A constelação de satélites Aqua, Terra e Aura da NASA monitora o planeta há décadas. O Aqua, lançado em 2002, foi projetado para estudar o ciclo da água, mas seu instrumento MODIS tornou-se uma ferramenta chave para detectar incêndios florestais. No entanto, o crescente acúmulo de detritos orbitais coloca em risco sua integridade e a continuidade desses dados críticos.
MODIS: um detector de incêndios não previsto, mas eficaz 🌍
O espectrorradiômetro MODIS a bordo do Aqua e Terra captura imagens em 36 bandas espectrais. Embora seu objetivo principal fosse medir a temperatura superficial e a umidade, sua sensibilidade ao infravermelho térmico permite identificar pontos quentes com alta precisão. A NASA utiliza esses dados para alertar sobre incêndios ativos em tempo real. A ameaça de colisões com fragmentos orbitais pode interromper este serviço, afetando agências de emergência e gestão florestal.

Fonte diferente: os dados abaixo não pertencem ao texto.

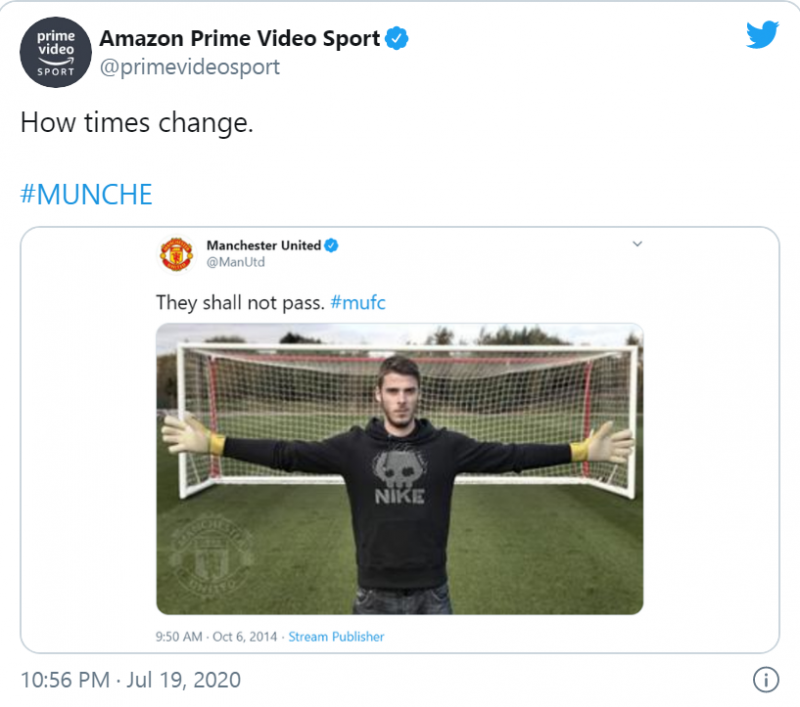Click the verified badge beside Manchester United

point(332,245)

O carma do lixo: ficamos sem ver a floresta por causa dos restos de foguetes 🚀
É irônico que, enquanto a humanidade enche o espaço com restos de foguetes e satélites mortos, os mesmos artefatos que nos alertam de que a floresta está queimando estejam em perigo. Em breve, talvez tenhamos que escolher entre desviar de um parafuso soviético de 1965 ou perder o rastro de um incêndio na Califórnia. A NASA sugere que a solução passa por limpar a órbita baixa, mas, enquanto isso, o céu se parece mais com um aterro sanitário do que com um laboratório.